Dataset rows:

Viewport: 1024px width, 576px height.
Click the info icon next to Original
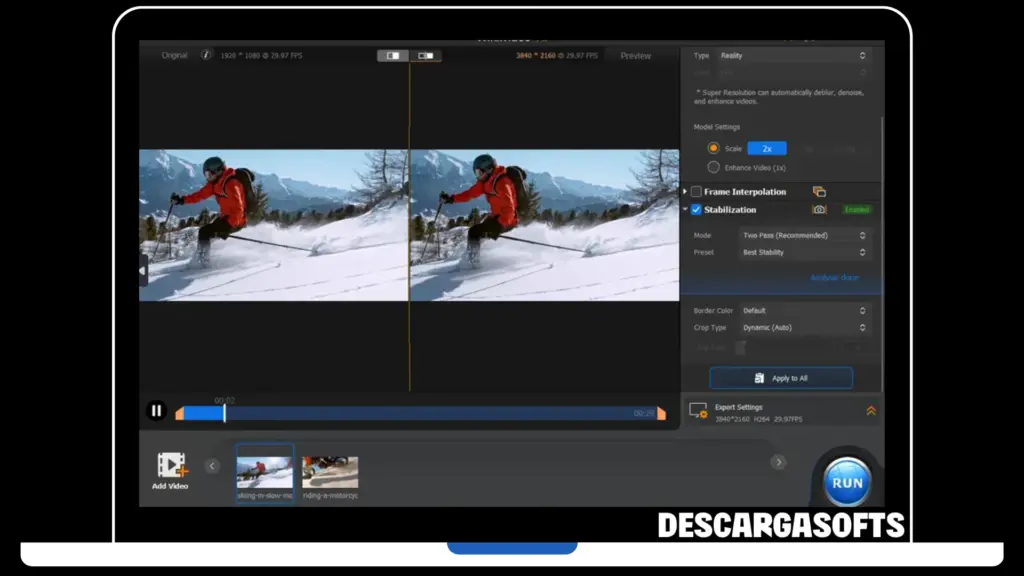(206, 55)
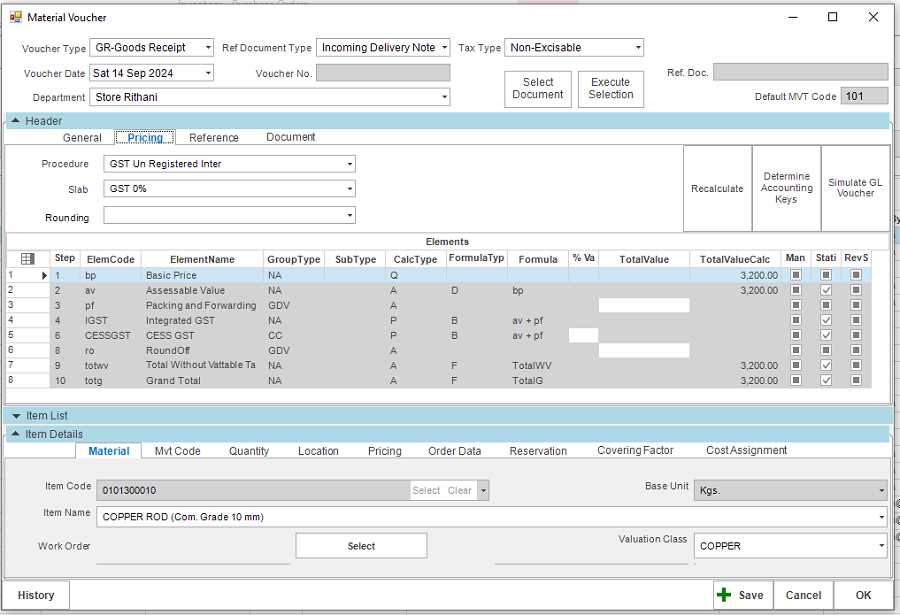Collapse the Header section arrow
Viewport: 900px width, 615px height.
pyautogui.click(x=15, y=121)
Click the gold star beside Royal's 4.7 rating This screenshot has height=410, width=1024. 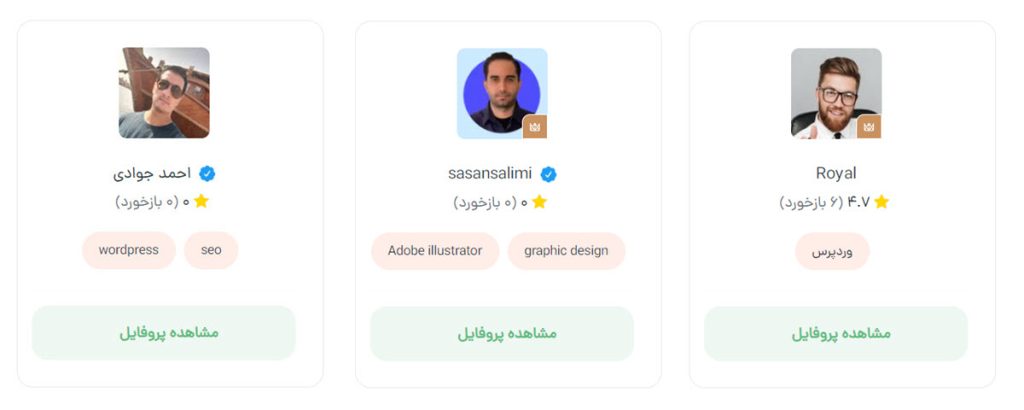point(881,202)
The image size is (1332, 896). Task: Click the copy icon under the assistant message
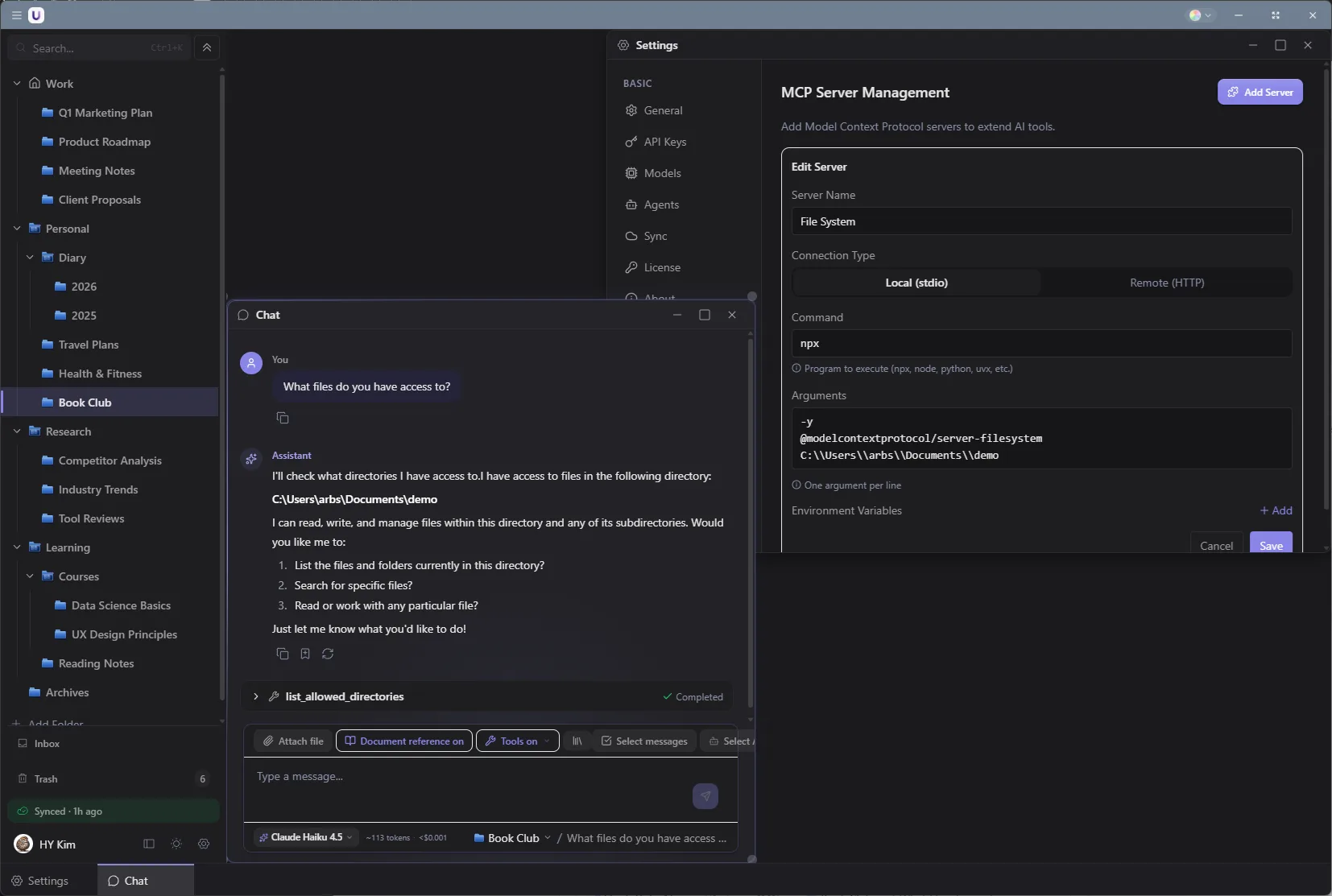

Challenge
How many lines of the records above contain the word "icon"? Reply with the number alone.

Final result
2